I’m dancing as fast as I can. The tempo may kill me. My feet lift and fall, lift and fall, heel, toe, do si do, step two three and twirl.
I’m dancing as fast as I can, don’t ask me to juggle. Now is not the time. Dip, sway, do the hustle, all fifty-seven steps. I can’t stop, the music still plays and plays and plays…like an organ grinder with a monkey I dance.
Perhaps I should seek coins from those watching.
I’m dancing as fast as I can, skirt belling and swirling and tangling between my legs. I stumble now and again, but I’m dancing as fast as I can.
No time for chores, for downtime, for respite, I am dancing as fast as I can, The cha cha, the foxtrot, a stately waltz all without a partner. Alone.
Nietzche said, “And those who were seen dancing were thought to be insane by those who could not hear the music.
I can hear the music. Can they? Am I insane?
I am supposed to enjoy the dance, revel in my body whirling, but I am exhausted and I just want to rest. Waiting for the windup organ to come to silent. For my windup key to wind down.
The music is no longer pleasant, it has become noise. The calliope at the fair behind the shouts of the carnies after my money. Everyone after my money. They do their dance, I do mine.
I dance Swan Lake and I dance Saturday Night Fever and I dance Charlie Brown. I dance a dirge. I dance with joy, with despair, with sorrow and with contentment. I cannot stop the dance.
None of us can stop the dance.
Leonard Cohen said, “Dance me to the end of love ‘til I’m safely gathered in.”
We dance until our feet bleed and still we dance.
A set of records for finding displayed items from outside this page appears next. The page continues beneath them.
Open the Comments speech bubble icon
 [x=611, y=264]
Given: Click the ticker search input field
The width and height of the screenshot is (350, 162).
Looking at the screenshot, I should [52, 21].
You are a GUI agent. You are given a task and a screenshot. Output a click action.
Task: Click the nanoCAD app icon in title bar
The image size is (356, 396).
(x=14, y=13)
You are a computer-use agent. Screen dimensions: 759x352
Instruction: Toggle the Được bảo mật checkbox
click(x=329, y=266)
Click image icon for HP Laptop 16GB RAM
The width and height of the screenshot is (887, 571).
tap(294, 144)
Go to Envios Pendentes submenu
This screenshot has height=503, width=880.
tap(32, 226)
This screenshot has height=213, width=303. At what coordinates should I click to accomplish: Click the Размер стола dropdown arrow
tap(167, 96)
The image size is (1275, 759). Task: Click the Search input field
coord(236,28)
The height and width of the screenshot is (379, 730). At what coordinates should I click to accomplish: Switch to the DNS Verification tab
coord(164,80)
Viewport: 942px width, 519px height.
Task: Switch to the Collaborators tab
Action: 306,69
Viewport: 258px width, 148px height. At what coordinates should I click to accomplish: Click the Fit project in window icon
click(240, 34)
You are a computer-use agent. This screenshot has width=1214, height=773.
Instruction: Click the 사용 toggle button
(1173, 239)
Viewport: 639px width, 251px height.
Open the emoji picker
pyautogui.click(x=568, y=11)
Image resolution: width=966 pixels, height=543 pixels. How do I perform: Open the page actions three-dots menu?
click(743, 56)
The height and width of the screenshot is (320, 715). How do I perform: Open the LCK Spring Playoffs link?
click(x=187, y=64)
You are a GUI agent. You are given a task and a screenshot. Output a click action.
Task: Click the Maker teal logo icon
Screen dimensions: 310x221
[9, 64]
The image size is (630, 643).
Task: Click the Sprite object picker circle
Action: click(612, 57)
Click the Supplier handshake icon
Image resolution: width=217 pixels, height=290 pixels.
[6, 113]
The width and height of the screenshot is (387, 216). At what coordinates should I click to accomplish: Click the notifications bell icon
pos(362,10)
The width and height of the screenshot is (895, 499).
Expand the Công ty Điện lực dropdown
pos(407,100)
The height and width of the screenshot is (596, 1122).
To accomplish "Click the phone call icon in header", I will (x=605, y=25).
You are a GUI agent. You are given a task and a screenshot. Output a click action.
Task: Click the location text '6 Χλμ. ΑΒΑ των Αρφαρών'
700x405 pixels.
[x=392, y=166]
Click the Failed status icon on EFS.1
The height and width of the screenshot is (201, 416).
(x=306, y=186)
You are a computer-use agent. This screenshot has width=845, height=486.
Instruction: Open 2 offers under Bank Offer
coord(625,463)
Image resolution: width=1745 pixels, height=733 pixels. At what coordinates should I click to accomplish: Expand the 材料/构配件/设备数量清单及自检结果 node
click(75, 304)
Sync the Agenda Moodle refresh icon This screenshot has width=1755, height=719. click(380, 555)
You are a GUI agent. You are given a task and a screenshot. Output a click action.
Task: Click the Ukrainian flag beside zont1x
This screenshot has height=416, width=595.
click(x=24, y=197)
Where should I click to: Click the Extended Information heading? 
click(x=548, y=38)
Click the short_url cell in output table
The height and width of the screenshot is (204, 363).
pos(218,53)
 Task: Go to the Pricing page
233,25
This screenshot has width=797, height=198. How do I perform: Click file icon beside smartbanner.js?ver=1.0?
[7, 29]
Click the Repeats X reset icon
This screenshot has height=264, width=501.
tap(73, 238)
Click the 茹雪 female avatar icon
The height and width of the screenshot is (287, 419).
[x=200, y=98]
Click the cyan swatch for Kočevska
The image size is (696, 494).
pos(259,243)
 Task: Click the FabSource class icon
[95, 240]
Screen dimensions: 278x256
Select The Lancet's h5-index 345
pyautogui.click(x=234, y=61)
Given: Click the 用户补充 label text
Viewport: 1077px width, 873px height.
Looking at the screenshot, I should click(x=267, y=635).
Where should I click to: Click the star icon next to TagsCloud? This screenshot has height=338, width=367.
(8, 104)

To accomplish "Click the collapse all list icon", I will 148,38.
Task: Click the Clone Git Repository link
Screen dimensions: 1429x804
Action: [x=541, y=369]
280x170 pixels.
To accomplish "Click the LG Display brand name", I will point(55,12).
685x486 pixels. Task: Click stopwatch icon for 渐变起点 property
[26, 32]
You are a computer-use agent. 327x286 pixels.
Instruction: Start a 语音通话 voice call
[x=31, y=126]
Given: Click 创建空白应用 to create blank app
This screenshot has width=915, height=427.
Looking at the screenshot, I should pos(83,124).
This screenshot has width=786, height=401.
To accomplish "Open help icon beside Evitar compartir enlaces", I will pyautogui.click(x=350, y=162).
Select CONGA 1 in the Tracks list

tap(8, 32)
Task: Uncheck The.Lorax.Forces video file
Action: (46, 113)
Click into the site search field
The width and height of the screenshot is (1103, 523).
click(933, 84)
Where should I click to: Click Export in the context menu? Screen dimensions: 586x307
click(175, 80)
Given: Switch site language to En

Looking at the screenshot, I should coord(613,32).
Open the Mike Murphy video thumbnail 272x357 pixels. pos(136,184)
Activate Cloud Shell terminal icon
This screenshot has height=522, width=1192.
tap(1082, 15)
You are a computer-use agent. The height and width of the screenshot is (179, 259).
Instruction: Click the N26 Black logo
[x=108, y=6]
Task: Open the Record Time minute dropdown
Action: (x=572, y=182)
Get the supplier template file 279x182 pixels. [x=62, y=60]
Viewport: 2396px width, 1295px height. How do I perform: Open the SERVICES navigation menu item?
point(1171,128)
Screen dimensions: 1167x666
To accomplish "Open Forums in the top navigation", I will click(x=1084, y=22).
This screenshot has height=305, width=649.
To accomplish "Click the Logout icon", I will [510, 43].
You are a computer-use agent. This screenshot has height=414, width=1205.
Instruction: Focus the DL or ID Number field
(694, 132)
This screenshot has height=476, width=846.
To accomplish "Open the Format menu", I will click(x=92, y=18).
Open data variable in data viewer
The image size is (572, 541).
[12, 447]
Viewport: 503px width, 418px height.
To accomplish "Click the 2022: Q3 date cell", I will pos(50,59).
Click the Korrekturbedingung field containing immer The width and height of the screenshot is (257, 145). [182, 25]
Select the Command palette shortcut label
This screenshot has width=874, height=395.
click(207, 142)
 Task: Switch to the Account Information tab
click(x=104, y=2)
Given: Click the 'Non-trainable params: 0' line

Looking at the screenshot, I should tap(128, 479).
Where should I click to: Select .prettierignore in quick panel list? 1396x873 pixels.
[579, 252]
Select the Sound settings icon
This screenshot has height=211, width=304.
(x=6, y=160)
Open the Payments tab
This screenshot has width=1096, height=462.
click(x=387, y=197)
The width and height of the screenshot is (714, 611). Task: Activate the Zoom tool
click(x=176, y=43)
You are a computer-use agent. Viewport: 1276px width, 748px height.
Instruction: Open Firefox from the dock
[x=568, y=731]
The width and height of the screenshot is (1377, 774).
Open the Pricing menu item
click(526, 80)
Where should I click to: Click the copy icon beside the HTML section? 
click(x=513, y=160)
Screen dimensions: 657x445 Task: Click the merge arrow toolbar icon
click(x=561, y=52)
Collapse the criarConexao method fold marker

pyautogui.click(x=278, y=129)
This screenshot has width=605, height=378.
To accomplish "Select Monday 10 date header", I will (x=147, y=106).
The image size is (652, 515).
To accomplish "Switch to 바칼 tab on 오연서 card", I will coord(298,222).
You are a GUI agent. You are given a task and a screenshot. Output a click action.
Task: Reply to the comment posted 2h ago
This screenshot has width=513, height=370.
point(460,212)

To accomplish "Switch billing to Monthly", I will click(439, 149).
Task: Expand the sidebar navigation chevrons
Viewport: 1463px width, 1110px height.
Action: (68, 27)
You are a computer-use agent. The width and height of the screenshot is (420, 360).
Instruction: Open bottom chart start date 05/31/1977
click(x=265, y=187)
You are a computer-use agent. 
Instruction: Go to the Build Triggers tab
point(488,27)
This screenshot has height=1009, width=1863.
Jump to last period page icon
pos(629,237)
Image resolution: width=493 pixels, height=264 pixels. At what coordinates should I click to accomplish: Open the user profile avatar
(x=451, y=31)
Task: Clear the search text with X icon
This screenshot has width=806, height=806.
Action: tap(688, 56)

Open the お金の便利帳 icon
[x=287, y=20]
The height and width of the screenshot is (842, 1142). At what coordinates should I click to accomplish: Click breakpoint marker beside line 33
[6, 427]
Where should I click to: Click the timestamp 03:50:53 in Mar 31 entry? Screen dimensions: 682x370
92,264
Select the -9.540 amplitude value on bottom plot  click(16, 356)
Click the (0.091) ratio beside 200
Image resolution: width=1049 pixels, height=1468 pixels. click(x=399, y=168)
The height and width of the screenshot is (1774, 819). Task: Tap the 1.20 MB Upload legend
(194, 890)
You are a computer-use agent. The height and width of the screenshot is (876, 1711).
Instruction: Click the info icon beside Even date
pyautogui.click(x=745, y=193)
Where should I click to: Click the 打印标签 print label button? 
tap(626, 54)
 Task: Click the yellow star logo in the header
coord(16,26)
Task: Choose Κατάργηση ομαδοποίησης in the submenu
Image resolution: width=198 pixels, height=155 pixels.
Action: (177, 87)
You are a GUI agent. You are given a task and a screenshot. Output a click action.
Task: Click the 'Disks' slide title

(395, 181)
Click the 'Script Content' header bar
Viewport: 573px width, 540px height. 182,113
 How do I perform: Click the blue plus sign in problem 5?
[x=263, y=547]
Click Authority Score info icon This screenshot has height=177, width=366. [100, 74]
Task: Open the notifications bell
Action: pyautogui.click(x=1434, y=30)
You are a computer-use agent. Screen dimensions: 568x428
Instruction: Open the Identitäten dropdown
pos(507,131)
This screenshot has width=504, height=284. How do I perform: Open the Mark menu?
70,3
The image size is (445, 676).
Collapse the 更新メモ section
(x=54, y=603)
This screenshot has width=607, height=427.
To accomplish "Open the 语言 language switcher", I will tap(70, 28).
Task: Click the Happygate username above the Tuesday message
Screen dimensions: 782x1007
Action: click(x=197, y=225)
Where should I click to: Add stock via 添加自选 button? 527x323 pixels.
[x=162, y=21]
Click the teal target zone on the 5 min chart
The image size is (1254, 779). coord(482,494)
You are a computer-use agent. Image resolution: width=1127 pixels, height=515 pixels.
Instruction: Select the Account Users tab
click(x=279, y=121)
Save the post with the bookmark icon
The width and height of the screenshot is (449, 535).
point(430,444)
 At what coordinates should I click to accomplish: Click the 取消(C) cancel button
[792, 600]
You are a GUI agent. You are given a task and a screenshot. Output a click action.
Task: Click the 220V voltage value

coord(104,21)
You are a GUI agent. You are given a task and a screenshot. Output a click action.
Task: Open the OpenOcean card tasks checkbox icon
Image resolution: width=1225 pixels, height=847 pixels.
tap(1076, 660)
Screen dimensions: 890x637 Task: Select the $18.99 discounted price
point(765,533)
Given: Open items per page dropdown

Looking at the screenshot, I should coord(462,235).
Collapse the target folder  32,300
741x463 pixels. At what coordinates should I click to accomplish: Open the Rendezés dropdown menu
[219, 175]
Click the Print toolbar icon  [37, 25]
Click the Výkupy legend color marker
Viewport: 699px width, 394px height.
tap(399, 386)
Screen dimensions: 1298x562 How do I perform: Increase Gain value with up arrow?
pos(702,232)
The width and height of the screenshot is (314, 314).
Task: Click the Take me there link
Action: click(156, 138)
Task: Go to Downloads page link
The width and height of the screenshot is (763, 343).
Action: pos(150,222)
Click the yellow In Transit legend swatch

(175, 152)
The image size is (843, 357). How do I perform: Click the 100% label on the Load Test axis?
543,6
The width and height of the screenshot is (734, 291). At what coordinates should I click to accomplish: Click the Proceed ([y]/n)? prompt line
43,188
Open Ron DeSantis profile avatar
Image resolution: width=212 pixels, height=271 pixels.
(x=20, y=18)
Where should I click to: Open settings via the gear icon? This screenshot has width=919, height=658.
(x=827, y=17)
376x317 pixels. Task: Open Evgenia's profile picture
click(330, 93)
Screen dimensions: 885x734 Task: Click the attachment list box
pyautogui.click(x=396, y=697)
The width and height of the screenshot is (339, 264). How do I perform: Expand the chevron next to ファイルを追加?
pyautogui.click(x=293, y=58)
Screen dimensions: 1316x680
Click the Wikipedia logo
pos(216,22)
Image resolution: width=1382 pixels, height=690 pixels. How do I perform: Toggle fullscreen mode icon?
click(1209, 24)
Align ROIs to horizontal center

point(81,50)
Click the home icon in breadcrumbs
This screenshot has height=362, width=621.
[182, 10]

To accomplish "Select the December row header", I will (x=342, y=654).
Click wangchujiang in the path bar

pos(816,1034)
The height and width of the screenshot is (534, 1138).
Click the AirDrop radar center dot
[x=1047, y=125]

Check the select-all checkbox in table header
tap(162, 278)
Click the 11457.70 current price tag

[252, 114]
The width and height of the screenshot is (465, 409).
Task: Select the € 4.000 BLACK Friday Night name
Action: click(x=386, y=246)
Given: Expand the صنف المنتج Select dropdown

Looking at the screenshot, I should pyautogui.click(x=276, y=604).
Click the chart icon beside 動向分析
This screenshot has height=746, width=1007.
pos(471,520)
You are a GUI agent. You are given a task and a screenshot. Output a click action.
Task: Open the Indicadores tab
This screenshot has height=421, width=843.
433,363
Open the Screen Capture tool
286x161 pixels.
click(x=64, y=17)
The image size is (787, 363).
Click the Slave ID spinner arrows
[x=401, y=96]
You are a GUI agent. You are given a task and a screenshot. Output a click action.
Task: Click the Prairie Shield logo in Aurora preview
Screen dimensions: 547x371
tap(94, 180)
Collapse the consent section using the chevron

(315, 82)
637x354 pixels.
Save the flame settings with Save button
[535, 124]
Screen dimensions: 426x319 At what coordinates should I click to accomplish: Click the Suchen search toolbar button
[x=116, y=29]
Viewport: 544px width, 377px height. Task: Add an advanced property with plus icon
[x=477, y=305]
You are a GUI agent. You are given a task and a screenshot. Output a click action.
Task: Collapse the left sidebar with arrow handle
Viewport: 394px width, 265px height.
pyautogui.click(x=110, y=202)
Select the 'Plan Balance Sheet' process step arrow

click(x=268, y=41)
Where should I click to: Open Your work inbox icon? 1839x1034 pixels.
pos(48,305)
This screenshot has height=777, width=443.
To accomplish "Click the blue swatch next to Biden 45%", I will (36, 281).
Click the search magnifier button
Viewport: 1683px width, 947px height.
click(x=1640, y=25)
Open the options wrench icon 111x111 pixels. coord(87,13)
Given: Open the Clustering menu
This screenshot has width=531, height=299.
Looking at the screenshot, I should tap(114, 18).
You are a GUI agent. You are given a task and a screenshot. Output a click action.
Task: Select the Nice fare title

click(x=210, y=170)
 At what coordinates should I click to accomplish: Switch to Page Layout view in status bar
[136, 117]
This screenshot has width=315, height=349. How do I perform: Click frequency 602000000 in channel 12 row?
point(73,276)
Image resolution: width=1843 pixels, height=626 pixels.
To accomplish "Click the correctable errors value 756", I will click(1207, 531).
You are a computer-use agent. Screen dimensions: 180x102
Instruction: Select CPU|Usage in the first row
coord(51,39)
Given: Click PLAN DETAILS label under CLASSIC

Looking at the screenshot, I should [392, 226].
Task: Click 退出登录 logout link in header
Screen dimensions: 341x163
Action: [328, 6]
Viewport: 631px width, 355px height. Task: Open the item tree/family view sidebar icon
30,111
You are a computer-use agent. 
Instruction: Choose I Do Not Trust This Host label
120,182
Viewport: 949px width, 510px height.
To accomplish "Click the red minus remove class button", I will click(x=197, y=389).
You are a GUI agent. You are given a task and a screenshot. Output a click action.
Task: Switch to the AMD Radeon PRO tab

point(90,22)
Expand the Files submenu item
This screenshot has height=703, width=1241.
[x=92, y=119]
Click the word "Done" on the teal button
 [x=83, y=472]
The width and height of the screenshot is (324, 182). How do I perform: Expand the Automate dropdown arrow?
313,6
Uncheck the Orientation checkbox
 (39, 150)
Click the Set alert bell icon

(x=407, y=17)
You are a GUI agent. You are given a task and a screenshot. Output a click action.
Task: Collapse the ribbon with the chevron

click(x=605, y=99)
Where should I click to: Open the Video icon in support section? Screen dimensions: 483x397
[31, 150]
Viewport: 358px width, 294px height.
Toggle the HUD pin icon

Red footsteps staining the stage, leaving memories for those who will follow with their dance. Their moves. Their turns and swirls, elaborate solo square dancers.
All of us dancing.
I am dancing as fast as I can. Either leave me alone or show me some new steps. I am weary of those I know. So weary.
I am insane.
Is there music? Am I making this up. Making it difficult?
Can I just stop? Collapse on stage in a giant heap like the black swan?
When does Donna Summer sing Last Dance?
My body aches and my head hurts and I need quiet to hear the still small voice of reason and peace.
Vivian Greene said, “Life isn’t about waiting for the storm to pass; it’s about learning to dance in the rain.”
I have danced in the sun, the rain, the snow, the sleet, the wind. I have danced in laughter and I have danced in tears.
When does the curtain drop? When do I get applause and a dozen roses.
I am dancing as fast as I can, slower and slower and slower.